Illegal immigration is America's problem, not just the states directly being invaded. While the southern border states are being most abused by the illegals, other places and regions feel the effects. It shouldn't matter who is demanding a change with policy.
ST. PAUL -- Governor Tim Pawlenty of Minnesota is descended from Polish immigrants and has been known to throw around pretend-Polish words like "squatski." (As in: What has the Legislature accomplished?) But lately he has been talking a lot about the Mexican border, more than 1,500 miles from snowy St. Paul.His administration issued a report in December estimating that as many as 85,000 illegal immigrants live in Minnesota, at a cost to taxpayers of up to $188 million a year.
Democrats and other critics questioned the Republican governor's numbers and his motives. But that hasn't stopped Pawlenty from making immigration a top issue as he seeks reelection.
Similarly, GOP gubernatorial candidates such as Jim Oberweis in Illinois, Bob Beauprez in Colorado, and Lieutenant Governor Kerry Healey in Massachusetts have been staking out hard-line positions on illegal immigration. And Governor Janet Napolitano of Arizona, a Democrat facing criticism on immigration in her own reelection bid, is pushing a $100 million border security plan.
Campaign specialists say looking tough on illegal immigration can bring in both conservative and working-class votes.
"In a place like Minnesota, which I think has a generous welfare program, the image can be, 'Oh, these people come in and take advantage of this,' " said Rodolfo de la Garza, a political science professor at Columbia University. "You pander to cultural conservative types and to economically frightened types."The strategy has brought withering criticism from people who work with immigrants.

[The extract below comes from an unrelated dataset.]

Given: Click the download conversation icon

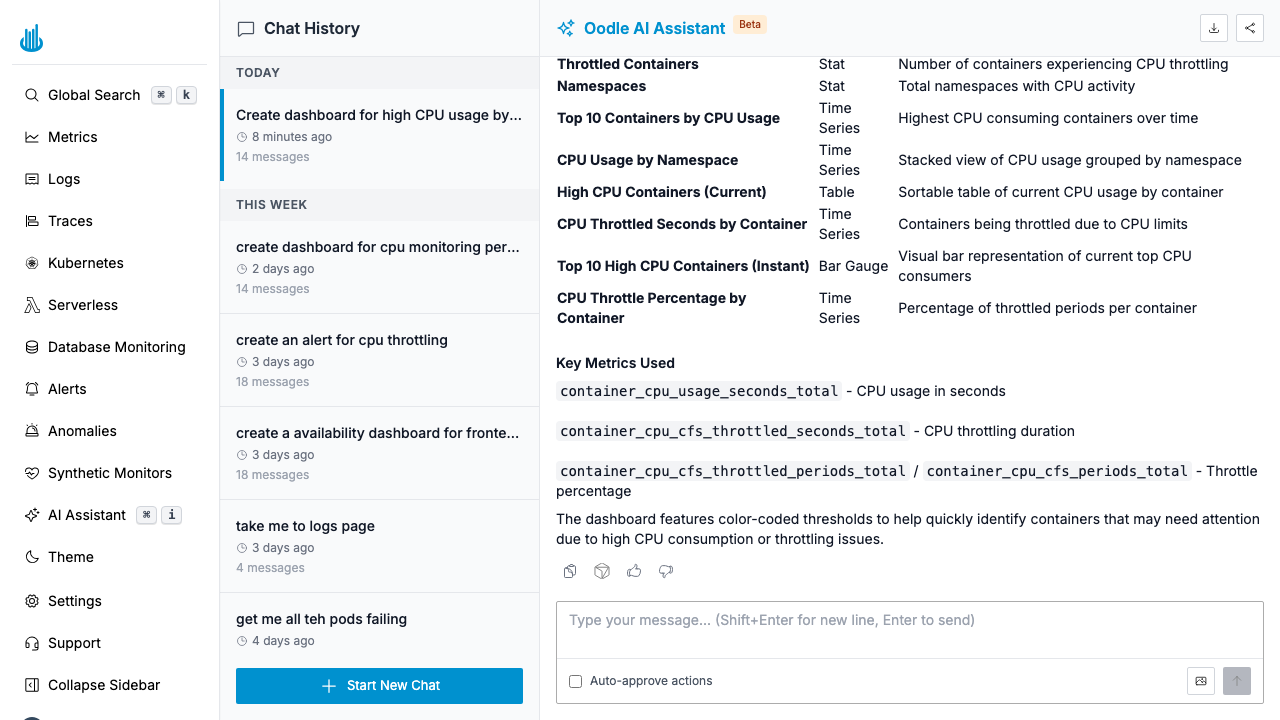Looking at the screenshot, I should click(1214, 28).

"He's reacting out of fear and he's also using fear as a tool to encourage people that are undecided to vote for him," said Ernesto Bustos, who organizes migrant farm workers in Owatonna.
In Pawlenty's first campaign four years ago, he promoted a system of tracking immigrants through their driver's licenses, running a TV ad that said, "Terrorists are here."

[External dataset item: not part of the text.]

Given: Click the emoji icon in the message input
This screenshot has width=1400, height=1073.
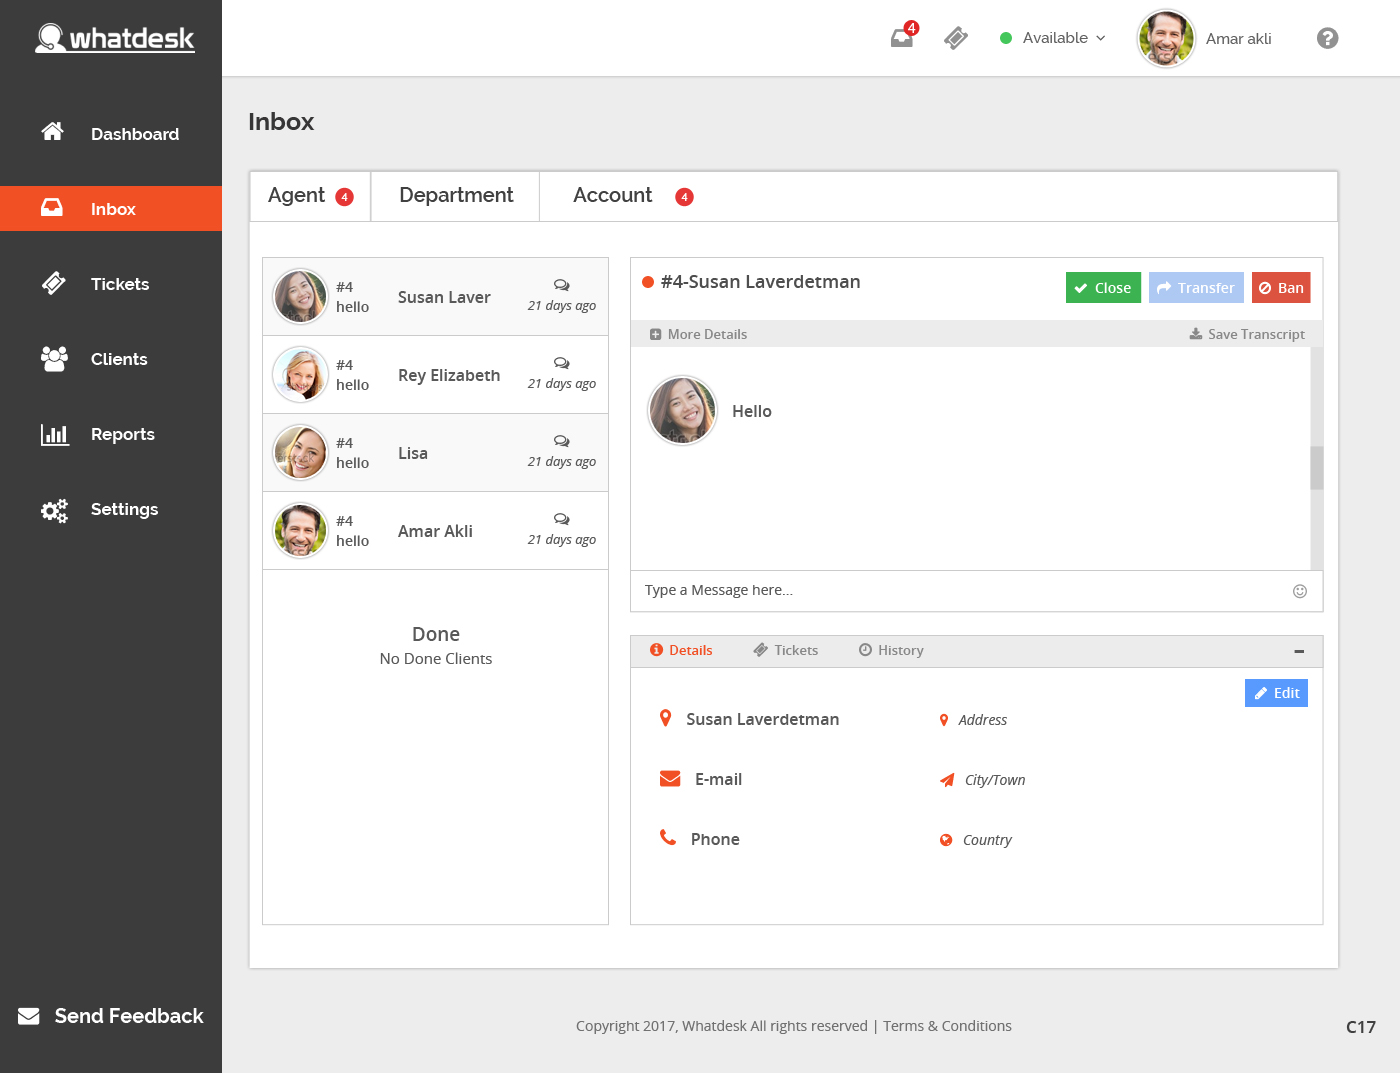Looking at the screenshot, I should [1299, 590].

He was criticized for that, too, but went on to win.
Soon after his immigration report, Pawlenty rolled out a plan to go after illegals. He proposed to deputize state agents to enforce federal immigration laws, criminalize possession of fake IDs, and ban local ordinances that keep police from asking about immigration status."You'd have to be really living under a rock not to see this as a real issue," he said, pointing to photographs of methamphetamine, marijuana, machine guns, and cash seized from illegal immigrants.
Although 95 percent of Minnesotans were born in the United States, the number of foreign-born residents is growing faster here than almost anywhere else in the country, said Katherine Fennelly, a professor who studies immigration at the University of Minnesota. Pawlenty's figure for those living illegally in the state came from estimates by the Urban Institute and Pew Hispanic Institute.
If the estimates are correct, Minnesota has less than 1 percent of the estimated 11 million unauthorized immigrants living in the United States.
Still, specialists expect immigration to remain a big issue in states like Minnesota."There's no question that the failure of the federal government to create an immigration system that works is creating enormous anxiety in the states," said Benjamin Johnson, director of the Washington-based Immigration Policy Center, which calls itself nonpartisan but proimmigrant.
A spokesman for Beauprez, one of two Republicans seeking to become Colorado's governor, said voters ask about immigration regularly.